L'abonnement « premier prix » de Netflix, historiquement bloqué à 7,99 par mois, commence à être touché par les augmentations de tarifs que la plateforme effectue régulièrement dans le monde. Après les États-Unis, c'est au tour du Royaume-Uni.

Le tarif « premier prix » à 7,99 de Netflix sera-t-il bientôt de l’histoire ancienne ? Il semblerait que ce montant, jadis sacré, commence à être augmenté à travers les monde. Dernier exemple en date : la plateforme de vidéo à la demande par abonnement (SVOD) va rehausser le montant de certains abonnements au Royaume-Uni, a rapporté le Guardian le 30 mai 2019. Netflix a confirmé.

L’abonnement de base nommé Essentiel (un écran) passera de 7,99 £ à 8,99 £ par mois (soit environ 10 euros), tandis que le Standard (2 écrans) sera deux livres plus cher, pour atteindre 11,99 £ par mois. L’abonnement à 4 écrans restera inchangé.

Netflix dispose de 10 millions d’abonnés outre Manche : ceux-ci devraient être affectés par la hausse des tarifs « au fil des prochaines semaines ». Les nouveaux abonnés, en revanche, payeront immédiatement le prix fort.

Capture d’écran de la série « Easy » // Source : Netflix

Des investissements toujours plus élevés

Il ne s’agit pas d’une surprise pour qui connaît l’industrie actuelle de la vidéo en streaming : les nouvelles plateformes vont se multiplier dans les mois à venir (Disney+ en tête, avec son abonnement à 6,99 dollars par mois et ses nombreux blockbusters, mais aussi Apple TV+ ou Warner), et le leader Netflix va être challengé de toutes parts, même s’il a une bonne longueur d’avance avec ses 148 millions d’abonnés dans le monde.

Très endettée, la multinationale multiplie les investissements en contenus originaux mais aussi les achats de licences très prisées, et a donc besoin de liquidités pour les financer. Elle réalise ainsi des vagues de hausse de tarifs dans certains pays, comme en Europe ces derniers mois (Allemagne, Autriche, Suisse).

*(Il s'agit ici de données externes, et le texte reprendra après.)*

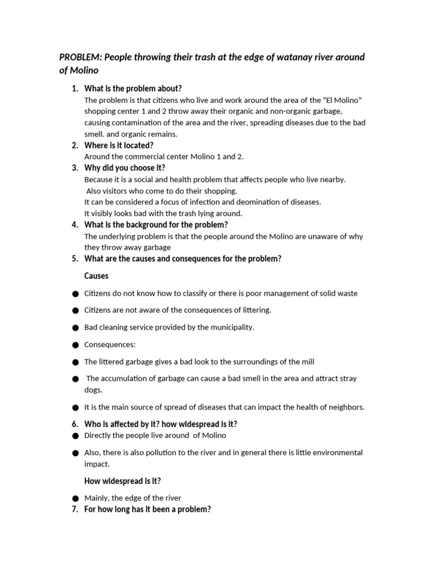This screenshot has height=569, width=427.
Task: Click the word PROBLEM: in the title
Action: pos(80,58)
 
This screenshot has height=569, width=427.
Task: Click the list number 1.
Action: pos(75,88)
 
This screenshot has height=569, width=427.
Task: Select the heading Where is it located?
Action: pos(118,145)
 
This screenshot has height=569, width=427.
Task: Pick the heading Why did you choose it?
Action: pos(125,168)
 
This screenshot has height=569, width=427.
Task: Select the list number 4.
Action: pos(75,224)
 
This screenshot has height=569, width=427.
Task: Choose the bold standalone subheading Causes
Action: pos(96,276)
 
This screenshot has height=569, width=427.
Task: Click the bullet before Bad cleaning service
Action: pos(75,328)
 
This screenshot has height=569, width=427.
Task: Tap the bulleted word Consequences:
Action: pos(110,345)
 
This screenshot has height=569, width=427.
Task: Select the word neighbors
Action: pos(346,407)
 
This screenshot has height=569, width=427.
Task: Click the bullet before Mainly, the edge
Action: pos(75,498)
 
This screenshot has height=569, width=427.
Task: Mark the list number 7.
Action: pos(75,509)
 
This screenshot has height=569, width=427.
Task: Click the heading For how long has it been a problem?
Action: pos(147,509)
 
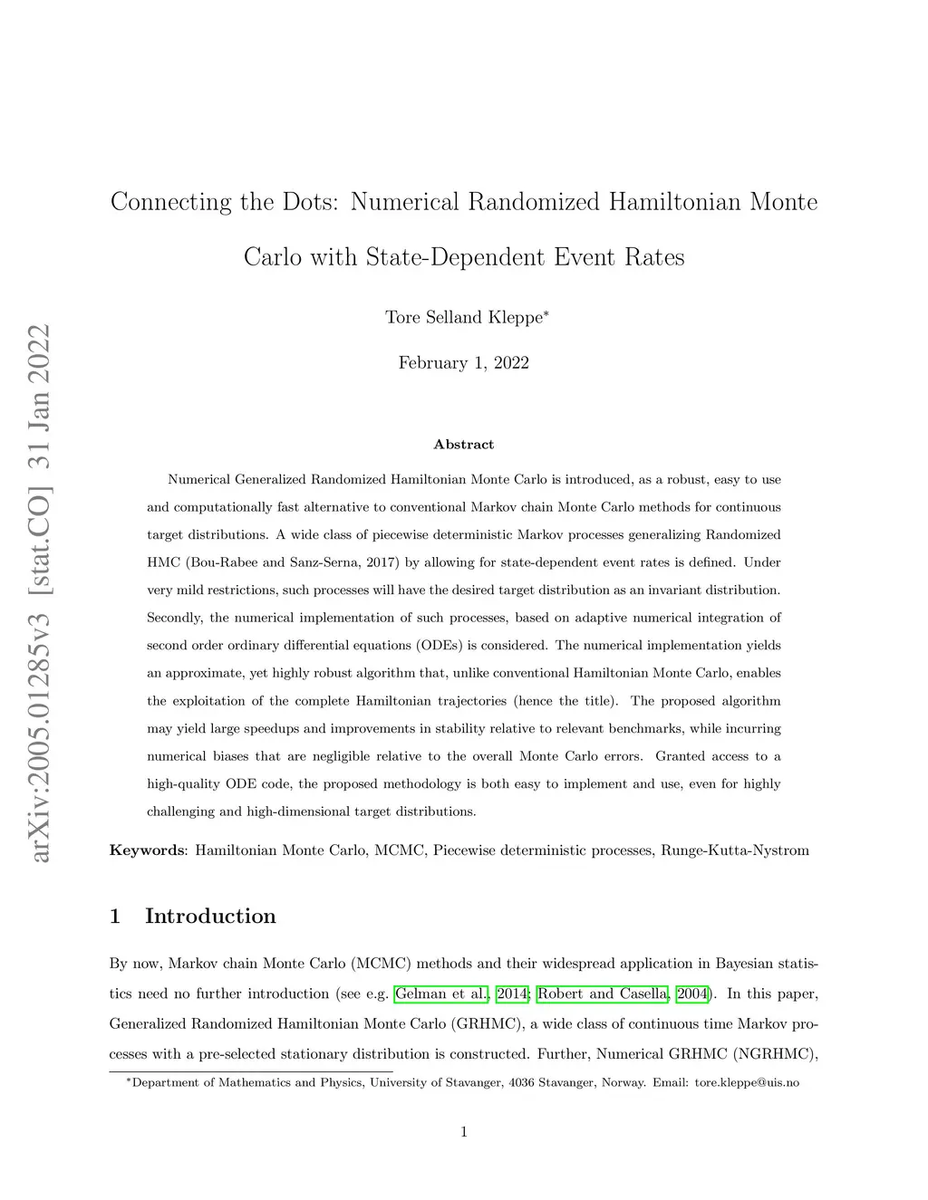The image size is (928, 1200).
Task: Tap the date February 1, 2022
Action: (x=464, y=363)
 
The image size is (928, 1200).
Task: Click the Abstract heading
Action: (x=464, y=445)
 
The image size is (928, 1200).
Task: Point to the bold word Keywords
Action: (x=148, y=850)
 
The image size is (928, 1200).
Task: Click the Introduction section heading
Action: (x=210, y=917)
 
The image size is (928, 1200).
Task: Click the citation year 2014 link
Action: (x=512, y=994)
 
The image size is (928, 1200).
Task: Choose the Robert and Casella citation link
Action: (x=603, y=994)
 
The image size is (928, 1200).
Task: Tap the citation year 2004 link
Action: (x=692, y=994)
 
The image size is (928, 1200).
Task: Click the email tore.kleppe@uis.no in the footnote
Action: (x=747, y=1083)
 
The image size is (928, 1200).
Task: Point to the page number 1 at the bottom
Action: (x=464, y=1131)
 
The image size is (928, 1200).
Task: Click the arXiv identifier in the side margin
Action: (x=41, y=593)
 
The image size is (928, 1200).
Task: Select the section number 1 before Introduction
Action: (x=115, y=917)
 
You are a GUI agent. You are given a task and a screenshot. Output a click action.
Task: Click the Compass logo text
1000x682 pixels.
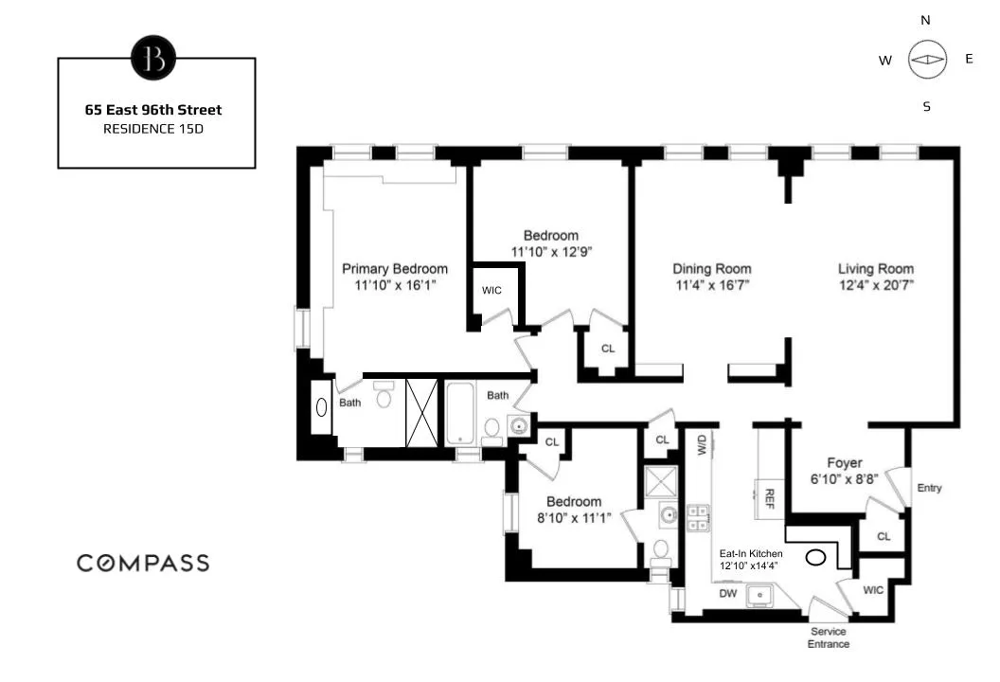pos(143,563)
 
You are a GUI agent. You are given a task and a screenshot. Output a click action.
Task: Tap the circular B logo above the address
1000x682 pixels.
pos(153,59)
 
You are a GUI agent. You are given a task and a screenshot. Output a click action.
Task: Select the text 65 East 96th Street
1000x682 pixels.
pos(153,110)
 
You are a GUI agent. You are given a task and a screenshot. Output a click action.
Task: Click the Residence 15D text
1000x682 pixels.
pos(153,128)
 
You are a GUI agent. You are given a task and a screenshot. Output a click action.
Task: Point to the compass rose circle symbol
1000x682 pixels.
pos(927,60)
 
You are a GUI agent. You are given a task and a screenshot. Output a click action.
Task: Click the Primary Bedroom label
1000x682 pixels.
pos(395,269)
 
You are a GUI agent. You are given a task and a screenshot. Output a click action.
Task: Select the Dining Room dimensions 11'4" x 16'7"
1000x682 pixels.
pos(712,284)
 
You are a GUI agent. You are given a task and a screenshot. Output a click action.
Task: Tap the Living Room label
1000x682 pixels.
pos(875,268)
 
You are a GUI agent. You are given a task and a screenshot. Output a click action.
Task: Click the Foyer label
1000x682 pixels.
pos(844,463)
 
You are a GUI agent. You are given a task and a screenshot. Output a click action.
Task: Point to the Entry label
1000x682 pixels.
pos(929,488)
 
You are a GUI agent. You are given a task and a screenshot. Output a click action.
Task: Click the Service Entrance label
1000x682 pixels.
pos(828,637)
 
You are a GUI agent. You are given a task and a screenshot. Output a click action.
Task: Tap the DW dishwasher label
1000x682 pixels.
pos(728,594)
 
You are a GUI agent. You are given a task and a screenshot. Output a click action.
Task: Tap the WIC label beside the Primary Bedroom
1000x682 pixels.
pos(491,290)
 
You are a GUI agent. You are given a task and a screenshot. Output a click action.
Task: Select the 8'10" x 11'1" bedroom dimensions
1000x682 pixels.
pos(573,517)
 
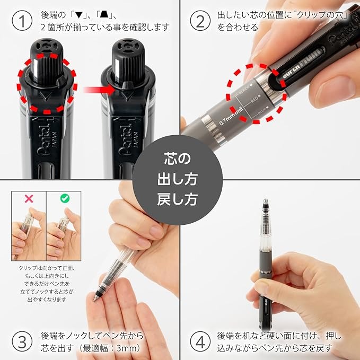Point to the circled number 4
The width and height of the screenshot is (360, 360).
tap(200, 341)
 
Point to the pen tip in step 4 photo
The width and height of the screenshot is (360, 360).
tap(266, 204)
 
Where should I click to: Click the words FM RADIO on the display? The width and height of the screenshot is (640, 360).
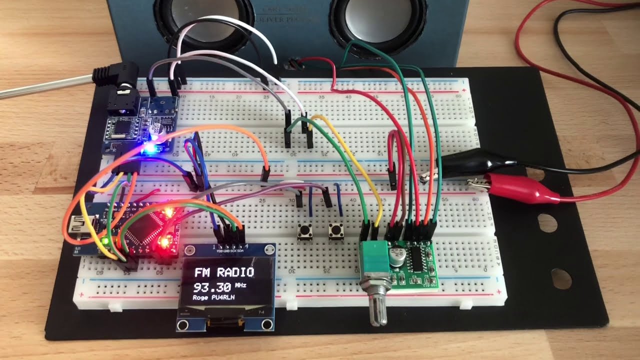pos(224,273)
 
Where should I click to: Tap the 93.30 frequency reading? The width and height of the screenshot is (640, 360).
pos(213,288)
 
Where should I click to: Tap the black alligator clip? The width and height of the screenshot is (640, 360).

Mais l’une de ses fiertés était de n’avoir pas changé, depuis des années, son tarif de base le plus abordable, à 7,99 (dollars, euros, livres) par mois. Reed Hastings, le CEO de l’entreprise, de passage à Paris en septembre 2018, avait encore insisté sur le fait que son entreprise n’avait pas augmenté le coût de cet abonnement lorsque Numerama l’avait rencontré.

Cette barrière est pourtant en train de sauter. Avant la Royaume-Uni, dont le tarif « premier prix sera donc désormais de 8,99 livres par mois, c’est aux États-Unis que la plateforme avait renoncé à son historique abonnement à 7,99 dollars par mois, signant au passage la plus grosse hausse de son histoire en janvier 2019.

Les arguments de Netflix sont audibles : la firme investit énormément pour fournir plus de contenus exclusifs à ses abonnés que n’importe quel concurrent (linéaire ou SVOD) — au risque même de les noyer sous les contenus —  sur une plateforme sans publicité. Mais le symbole est important, car il témoigne de l’obligation de renoncer à certains marqueurs emblématiques pour continuer à maintenir une courbe de croissance toujours très positive.